Si comme moi New History Warfare Vol 2 vous avait soufflé en 2011, il ne faudrait pas manquer cet EP passé un peu inaperçu contrairement à son nouvel album. Un peu de présentation quand même au cas où des non initiés me liraient : ce colosse est sûrement le joueur d'instruments à anche le plus connu de la scène indé. Un magicien du saxophone basse réputé pour sa maîtrise parfaite de la respiration circulaire et sa capacité à sortir les sons les plus improbables avec un jeu très physique. Une technique qui lui a permis de collaborer avec de gros noms de la scène (GY!BE, Arcade Fire, TV on the Radio, The National, et surtout Bon Iver qui chante parfois sur ses compositions - pour ne citer qu'eux) ou des icônes aussi variées que Tom Waits, Anthony Braxton et Laurie Anderson qui vient parler – évidemment – sur "Vol II : Judges". Par exemple là : http://www.youtube.com/watch?v=9hQG8O982J0, c'est bibi.
A noter qu'il enregistre la partie instrumentale sans overdub à proprement parler : une seule prise mais avec une panoplie de micros disposés un peu partout sur le saxo ce qui lui permet d'avoir une palette sonore dense et diverse avec la résonance et les sons parasites, et même une percussion en tapotant ou forçant sur ses clés.
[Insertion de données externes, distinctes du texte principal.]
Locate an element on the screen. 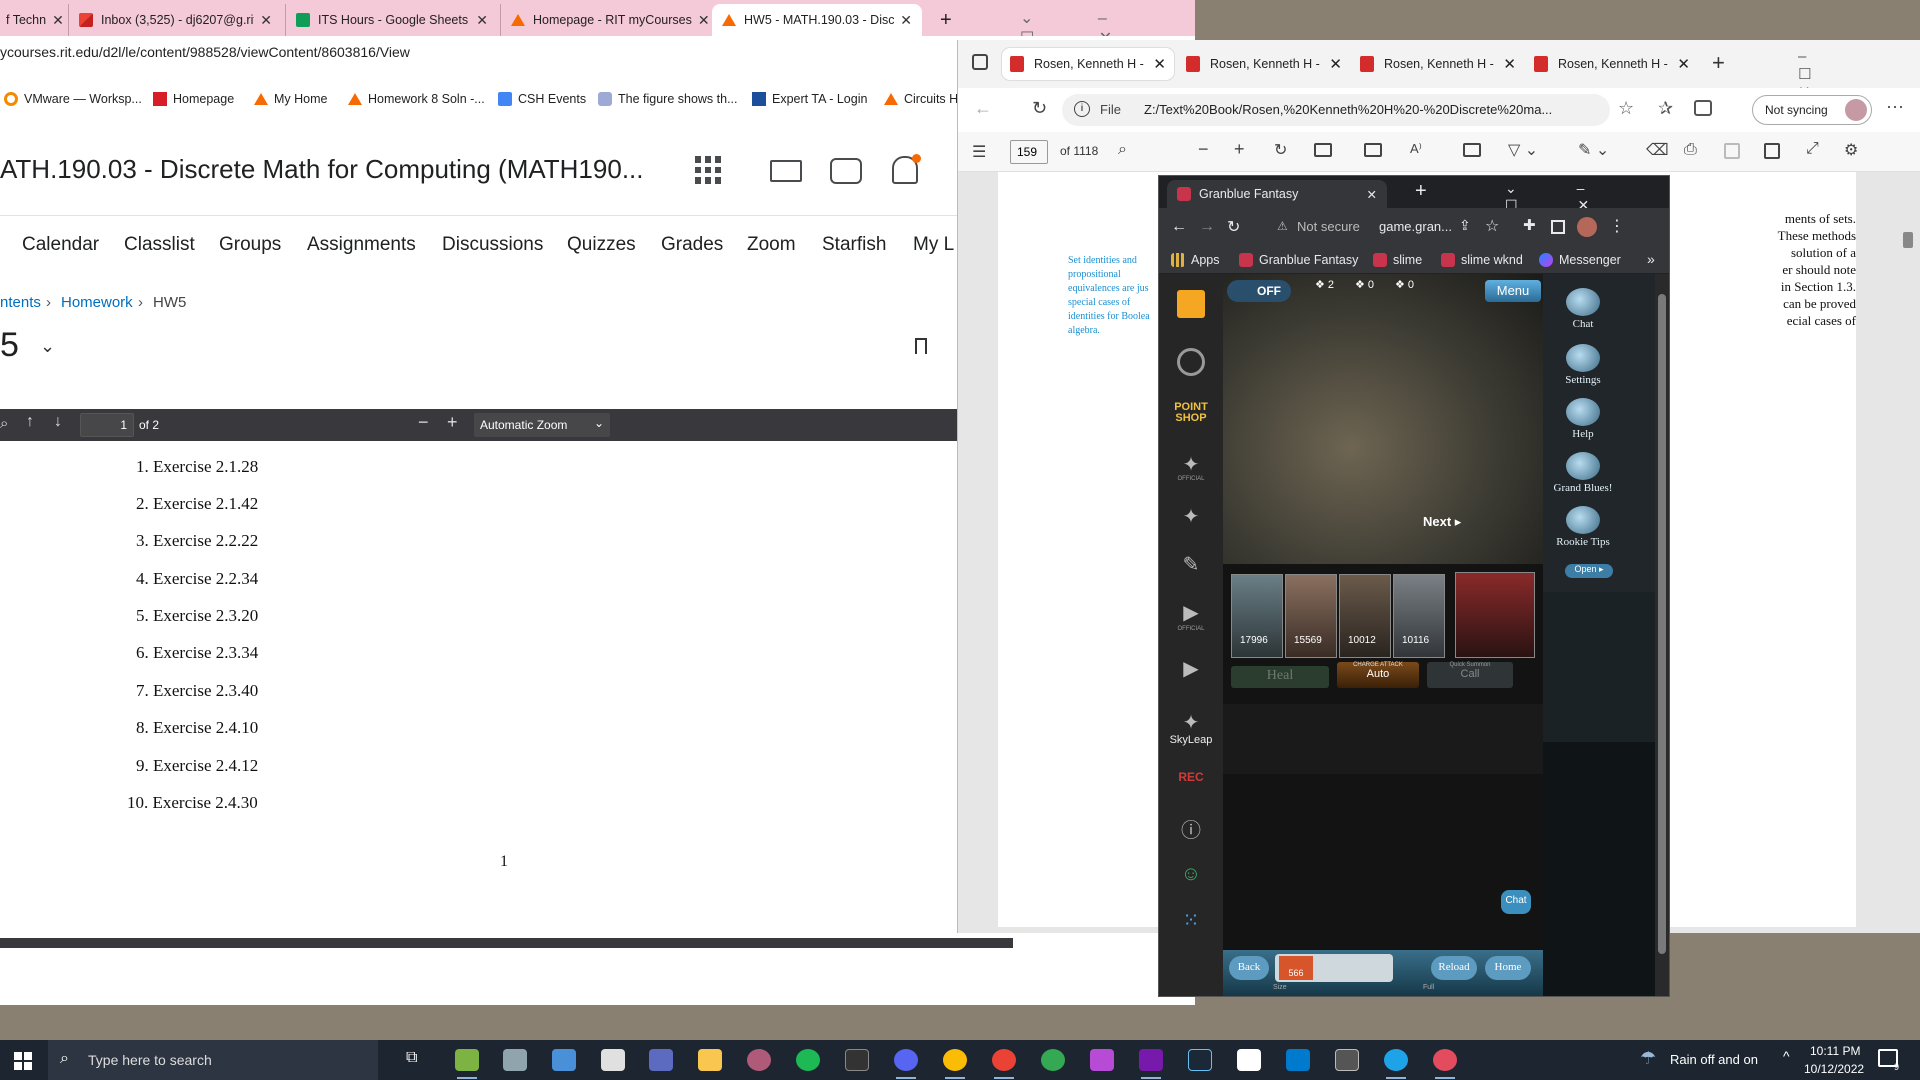 The width and height of the screenshot is (1920, 1080). nav-more: My L is located at coordinates (934, 245).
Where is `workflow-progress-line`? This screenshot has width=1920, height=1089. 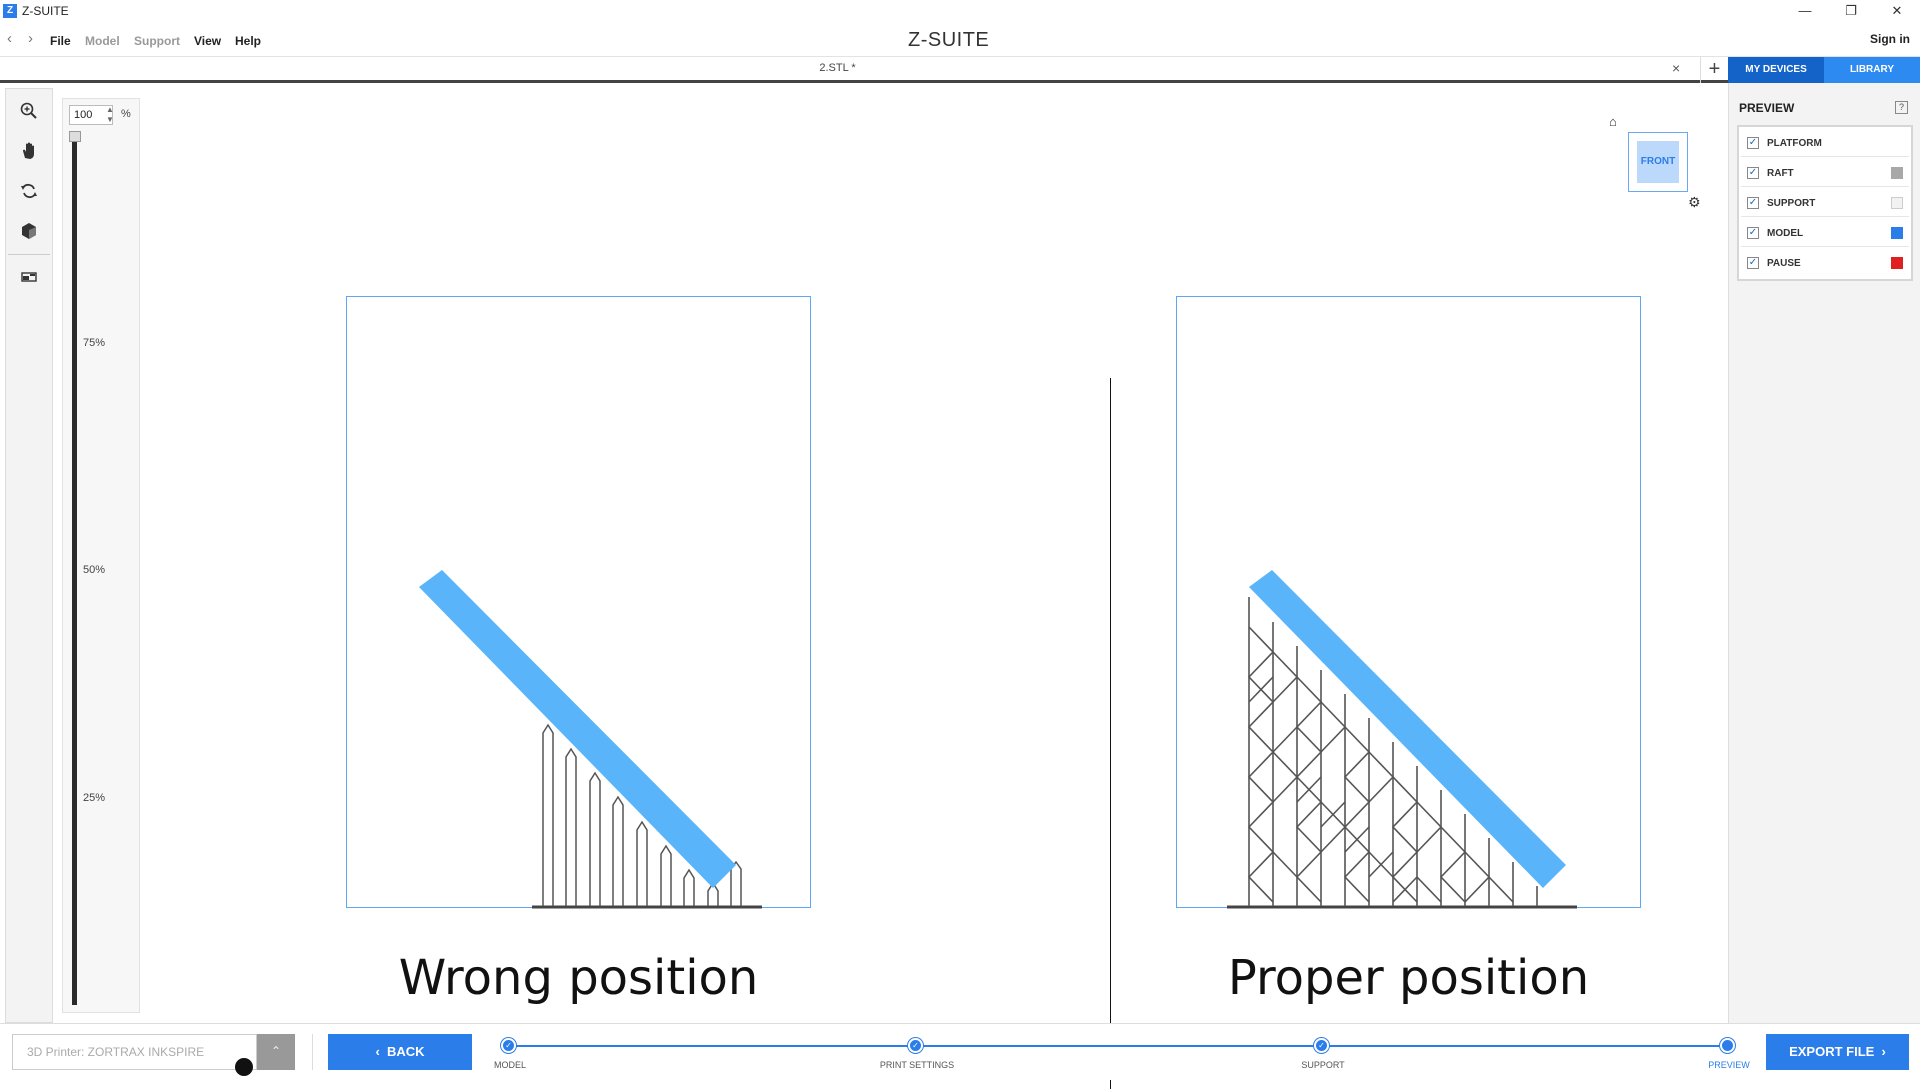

Le tout étant post produit avec Ben Frost.
Forcément ce n'est pas la musique la plus accessible et mélodieuse (mon père aura rapidement fait des remarques à base d'éléphants et de sirènes de pompier) mais pour de l'avant garde c'est quand même abordable et pas élitiste pour un sou – tout passe par les textures renversantes.
Cet EP, c'est avant tout sa piste éponyme, peut-être la pièce la plus nuancée, rythmée et spirituelle de son catalogue grâce à une voix (intérieure ou extérieure, je ne sais pas) très chorale, là où la plupart de ses morceaux font intervenir un discours, un chant ou des cris à la fois viscéraux et pas vraiment humains. D'entrée, il y a une superbe alternance entre le tumulte chaotique du saxophone et la fluidité de la mélodie synchronisé à la percussion dans les premières minutes. Elle constitue pour moi sa sainte trinité avec Judges et To see more light.
L'autre morceau, de 10 minutes aussi, est plus direct et répétitif. De la sorte qu'on pense aux motifs d'un musicien comme Philip Glass (particulièrement « The Grid » sur la BO de Koyaanisqatsi sur le premier mouvement). La formule est peut être un peu trop limitée et agressive pour atteindre son niveau mais reste bluffante. Comme l'ensemble de l'oeuvre du bonhomme.